Now as 21st century Christians, we are not naive. This dream of God is just a “once upon a time” kind of story, right? We do not believe that just by wishing and hoping and praying that our dreams will somehow come true. Who remembers their dreams? They come in fits and starts as we toss and turn in our sleep. I always want to remember mine but never quite do.

And then there is daydreaming, lost in another world, lost in the clouds. And dreams of a life time — to write the great American novel or climb Mount Everest. (I will try to do both on my sabbatical!) But none of our dreams quite measure up to the dreams dreamed up in the Mind of God.

IN 1992 Verna Dozier, a Black theologian, wrote a book called The Dream of God. She was raised in the Baptist Church and attended Howard U. She taught Biblical Studies at VTS — and sadly I regret I never got to take one of her courses. In her writing, she borrowed freely from the language of spirituals and Black poets — as she explored a deeply personal experience of the racial divide. Matthew Root, one of her reviewers, tells us that Verna concludes that “Christianity had lost sight of God’s dream.”

Rows of pointing data:
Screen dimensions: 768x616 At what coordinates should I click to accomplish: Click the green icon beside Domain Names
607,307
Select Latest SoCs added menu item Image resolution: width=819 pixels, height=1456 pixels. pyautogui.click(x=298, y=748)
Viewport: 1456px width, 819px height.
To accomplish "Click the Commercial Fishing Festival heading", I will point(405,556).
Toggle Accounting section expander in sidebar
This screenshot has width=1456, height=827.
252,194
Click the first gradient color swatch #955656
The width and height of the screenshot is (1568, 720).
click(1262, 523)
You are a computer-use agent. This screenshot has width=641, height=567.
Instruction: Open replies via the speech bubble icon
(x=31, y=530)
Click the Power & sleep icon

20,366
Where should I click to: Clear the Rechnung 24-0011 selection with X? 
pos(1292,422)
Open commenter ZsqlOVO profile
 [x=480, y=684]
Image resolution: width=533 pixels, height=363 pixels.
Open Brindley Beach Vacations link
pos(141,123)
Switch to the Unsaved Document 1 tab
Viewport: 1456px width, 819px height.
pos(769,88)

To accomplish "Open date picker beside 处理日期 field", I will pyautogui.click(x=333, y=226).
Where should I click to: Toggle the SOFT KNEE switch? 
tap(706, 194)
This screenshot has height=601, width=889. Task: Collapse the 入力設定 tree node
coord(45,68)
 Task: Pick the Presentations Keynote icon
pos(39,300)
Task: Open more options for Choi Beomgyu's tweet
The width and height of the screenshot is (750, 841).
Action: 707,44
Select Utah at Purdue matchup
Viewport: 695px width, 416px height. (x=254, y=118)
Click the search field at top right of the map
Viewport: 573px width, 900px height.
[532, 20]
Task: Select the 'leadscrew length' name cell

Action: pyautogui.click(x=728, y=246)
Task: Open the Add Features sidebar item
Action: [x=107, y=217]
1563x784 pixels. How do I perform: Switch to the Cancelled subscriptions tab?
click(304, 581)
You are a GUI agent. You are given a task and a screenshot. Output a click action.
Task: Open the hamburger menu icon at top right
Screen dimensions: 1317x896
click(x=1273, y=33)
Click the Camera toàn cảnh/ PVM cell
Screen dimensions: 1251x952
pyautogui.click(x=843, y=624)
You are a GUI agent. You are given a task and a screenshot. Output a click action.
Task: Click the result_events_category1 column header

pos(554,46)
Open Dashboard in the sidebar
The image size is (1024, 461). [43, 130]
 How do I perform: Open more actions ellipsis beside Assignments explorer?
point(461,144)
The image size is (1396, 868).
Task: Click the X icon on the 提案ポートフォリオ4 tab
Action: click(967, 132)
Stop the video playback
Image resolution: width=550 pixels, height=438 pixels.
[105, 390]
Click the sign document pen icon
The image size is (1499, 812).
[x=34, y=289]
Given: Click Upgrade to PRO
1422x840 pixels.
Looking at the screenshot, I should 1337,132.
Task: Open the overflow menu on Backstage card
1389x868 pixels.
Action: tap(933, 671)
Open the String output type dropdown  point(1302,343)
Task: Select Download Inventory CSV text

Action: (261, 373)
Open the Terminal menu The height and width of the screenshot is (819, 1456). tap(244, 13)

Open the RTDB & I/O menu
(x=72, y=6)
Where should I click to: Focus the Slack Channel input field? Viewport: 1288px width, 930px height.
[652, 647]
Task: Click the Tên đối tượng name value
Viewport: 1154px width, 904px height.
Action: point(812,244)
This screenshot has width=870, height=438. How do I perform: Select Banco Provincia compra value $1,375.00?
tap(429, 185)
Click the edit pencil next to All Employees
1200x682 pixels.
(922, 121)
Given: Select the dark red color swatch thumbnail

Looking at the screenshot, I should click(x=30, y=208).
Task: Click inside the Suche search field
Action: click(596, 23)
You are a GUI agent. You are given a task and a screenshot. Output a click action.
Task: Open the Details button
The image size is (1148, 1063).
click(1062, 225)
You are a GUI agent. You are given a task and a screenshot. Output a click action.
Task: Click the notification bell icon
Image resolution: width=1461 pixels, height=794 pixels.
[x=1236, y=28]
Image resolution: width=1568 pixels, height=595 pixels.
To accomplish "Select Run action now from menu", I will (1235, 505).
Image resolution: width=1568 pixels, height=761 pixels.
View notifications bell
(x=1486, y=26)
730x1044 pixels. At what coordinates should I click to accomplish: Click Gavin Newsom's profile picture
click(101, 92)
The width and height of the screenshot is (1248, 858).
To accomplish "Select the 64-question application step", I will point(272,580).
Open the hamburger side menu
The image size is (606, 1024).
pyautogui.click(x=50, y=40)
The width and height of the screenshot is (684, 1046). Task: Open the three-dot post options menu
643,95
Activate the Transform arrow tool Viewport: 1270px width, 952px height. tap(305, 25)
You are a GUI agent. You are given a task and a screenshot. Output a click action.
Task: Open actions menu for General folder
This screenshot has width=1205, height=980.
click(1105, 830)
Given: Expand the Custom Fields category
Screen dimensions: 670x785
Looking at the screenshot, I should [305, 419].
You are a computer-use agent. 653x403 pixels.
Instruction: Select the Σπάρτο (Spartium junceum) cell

Given problem: Copy the passage about God's dream in full, word for word. Rely only on the passage about God's dream.

Full solution:
Now as 21st century Christians, we are not naive. This dream of God is just a “once upon a time” kind of story, right? We do not believe that just by wishing and hoping and praying that our dreams will somehow come true. Who remembers their dreams? They come in fits and starts as we toss and turn in our sleep. I always want to remember mine but never quite do.

And then there is daydreaming, lost in another world, lost in the clouds. And dreams of a life time — to write the great American novel or climb Mount Everest. (I will try to do both on my sabbatical!) But none of our dreams quite measure up to the dreams dreamed up in the Mind of God.

IN 1992 Verna Dozier, a Black theologian, wrote a book called The Dream of God. She was raised in the Baptist Church and attended Howard U. She taught Biblical Studies at VTS — and sadly I regret I never got to take one of her courses. In her writing, she borrowed freely from the language of spirituals and Black poets — as she explored a deeply personal experience of the racial divide. Matthew Root, one of her reviewers, tells us that Verna concludes that “Christianity had lost sight of God’s dream.”